Verso nuovi linguaggi architettonici: l’Architettura Solare (Soil Arck)

L’architettura è la camicia della funzione per la quale essa è stata realizzata. La sua forma e sempre condizionata da molti processi: culturali, prosaici, ideali, pragmatici, funzionali, politici, simbolici, sociali e tecnologici.  Tra i processi che determinano le forme e i linguaggi dell’architettura lo sviluppo tecnologico è tra i più determinanti. La tecnologia è sempre stata volano, spunto, elemento generatore di nuovi stili architettonici. Il lessico architettonico è sempre dipeso dalle nuove tecnologie, dallo sviluppo di nuove tecniche e dalla loro applicazione in campo edilizio. Ogni innovazione tecnica e tecnologica ha sempre migliorato le prestazioni funzionali degli organismi architettonici condizionandone forme e verbi.

Coniugando innovazione e idee, per raggiungere il doveroso equilibrio tra forma e funzione, l’architettura nel tempo ha evoluto i suoi linguaggi proponendo di volta in volta nuove idee e nuovi segni la cui ontologia si è fondata quasi sempre sull’’utopia. Sul pensiero utopico.  Nelle forme delle grandi architetture c’è sempre la plasticizzazione di un’utopia o di un sentimento. Ragione e spiritualità sono stati gli alterni significanti della sua rappresentazione nel corso dei secoli.  Basta pensare, ad esempio, all’architettura Arabo Siculo Normanna, a quella razionalista, barocca, futurista. La prima plasticizza l’idea dell’inclusione e della multiculturalità, la seconda quella dell’uguaglianza sociale, la terza della spiritualità e della magia del divino, la quarta un visionario futuro meccanico e ad alta velocità. Così ogni stile architettonico rappresenta un’idea, una concezione ideale del mondo, fa riferimento ad un pensiero, o ancor meglio, ad una categoria di pensiero.
━━━━━━━━━━━━━━━━━━━━
## Esercizio
Riscrivi il brano sull'architettura solare da "Verso nuovi linguaggi" a "forme e verbi.", sostituendo "camicia" con "veste". L'elenco che segue non è necessario.

## Dati
━━━━━━━━━━━━━━━━━━━━
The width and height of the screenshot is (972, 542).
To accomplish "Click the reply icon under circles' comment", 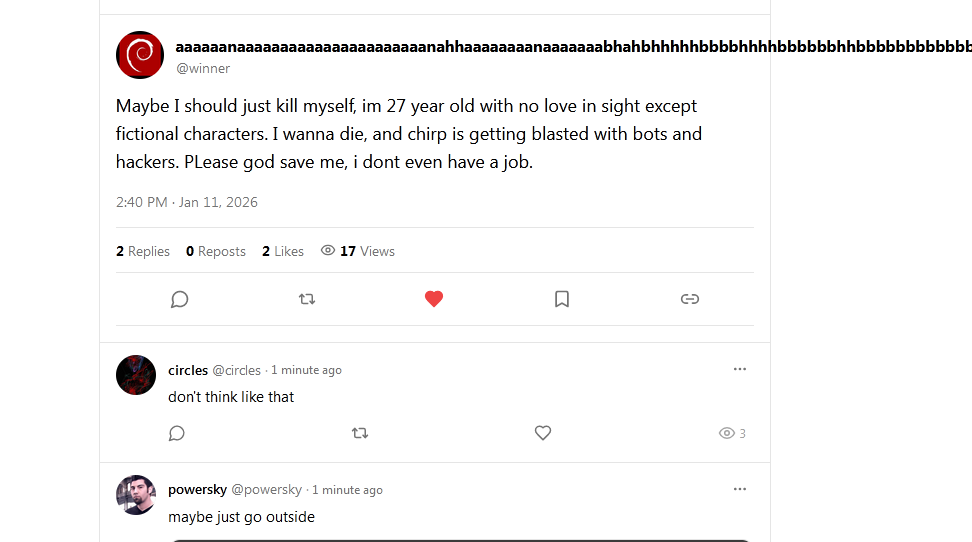I will [177, 433].
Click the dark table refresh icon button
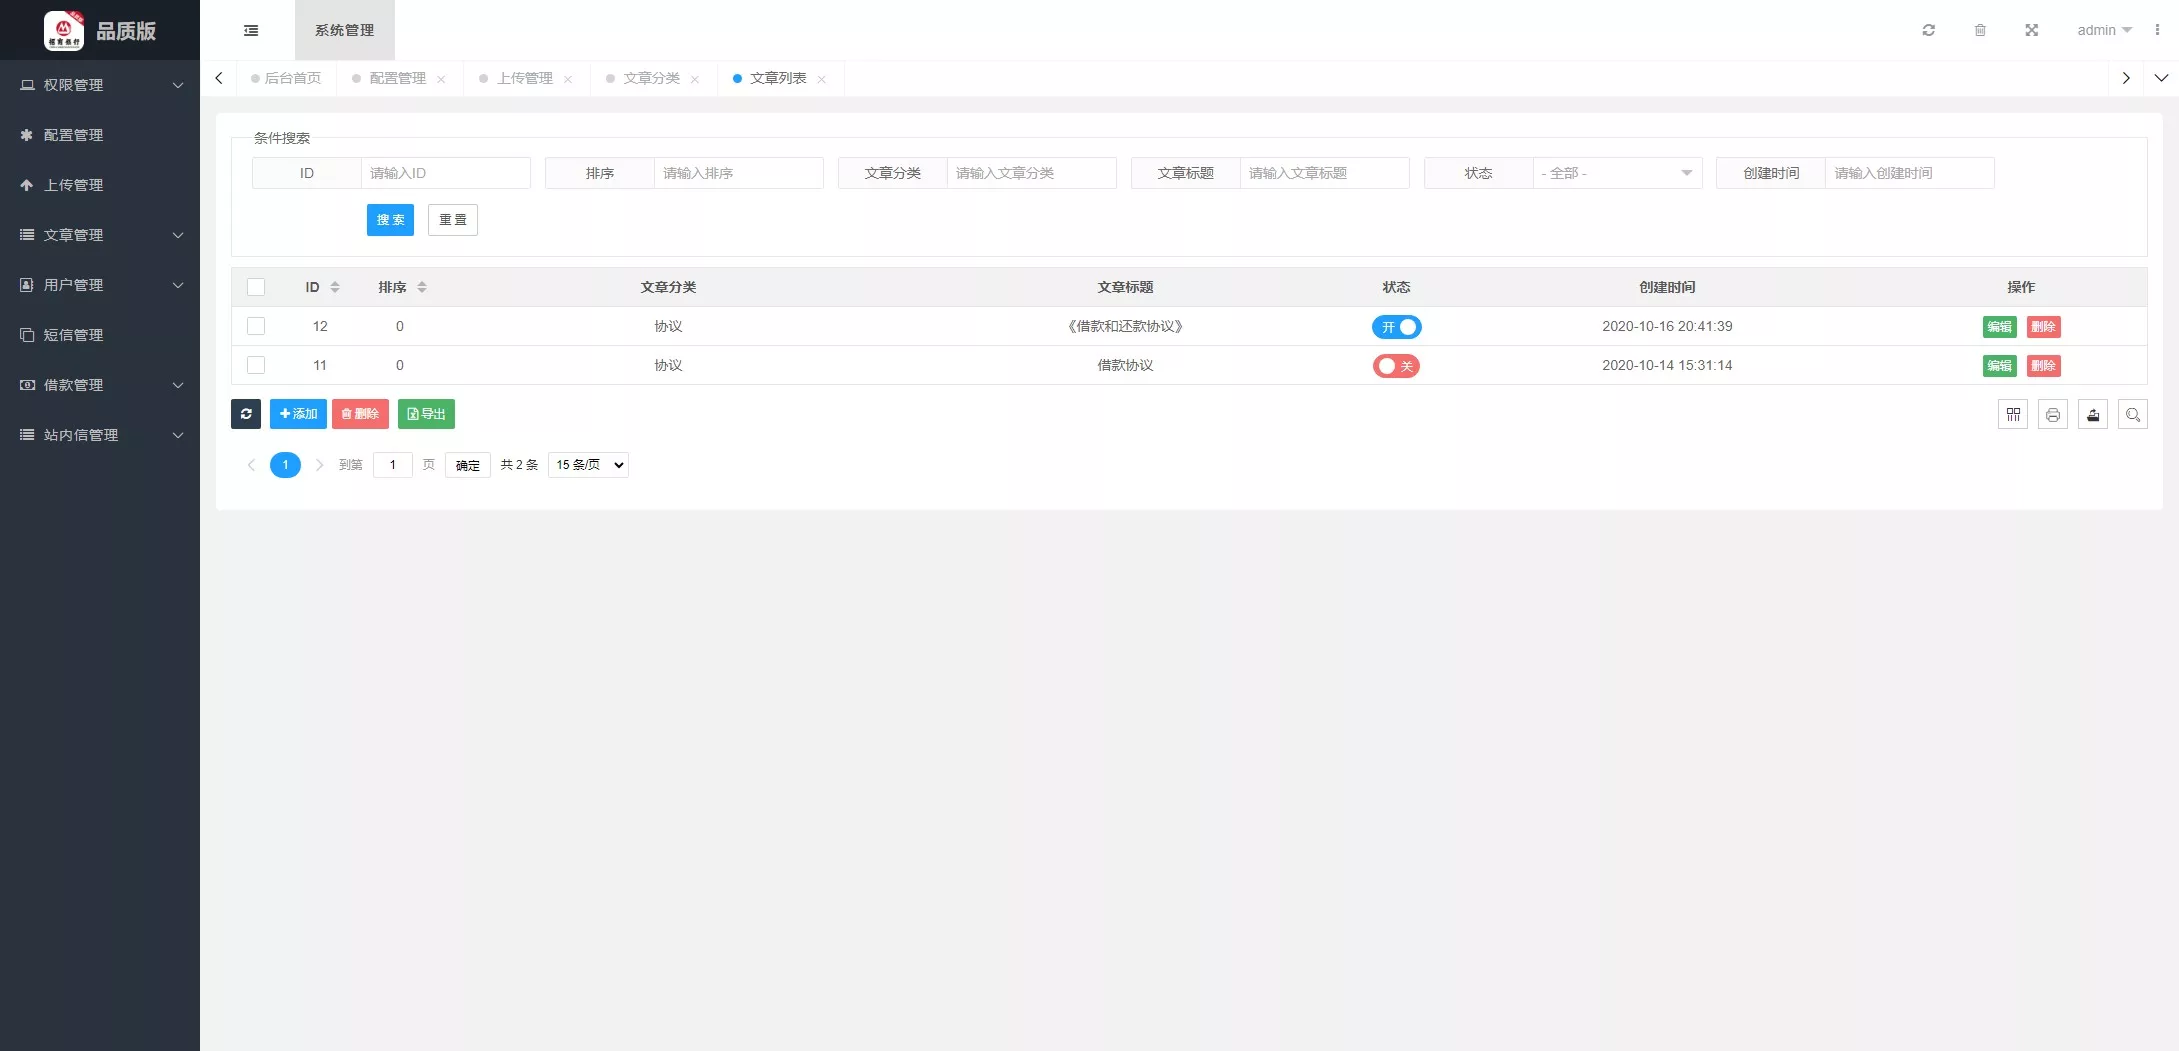This screenshot has width=2179, height=1051. [x=246, y=414]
━━━━━━━━━━━━━━━━━━━━
## Risposta
Verso nuovi linguaggi architettonici: l’Architettura Solare (Soil Arck)

L’architettura è la veste della funzione per la quale essa è stata realizzata. La sua forma e sempre condizionata da molti processi: culturali, prosaici, ideali, pragmatici, funzionali, politici, simbolici, sociali e tecnologici.  Tra i processi che determinano le forme e i linguaggi dell’architettura lo sviluppo tecnologico è tra i più determinanti. La tecnologia è sempre stata volano, spunto, elemento generatore di nuovi stili architettonici. Il lessico architettonico è sempre dipeso dalle nuove tecnologie, dallo sviluppo di nuove tecniche e dalla loro applicazione in campo edilizio. Ogni innovazione tecnica e tecnologica ha sempre migliorato le prestazioni funzionali degli organismi architettonici condizionandone forme e verbi.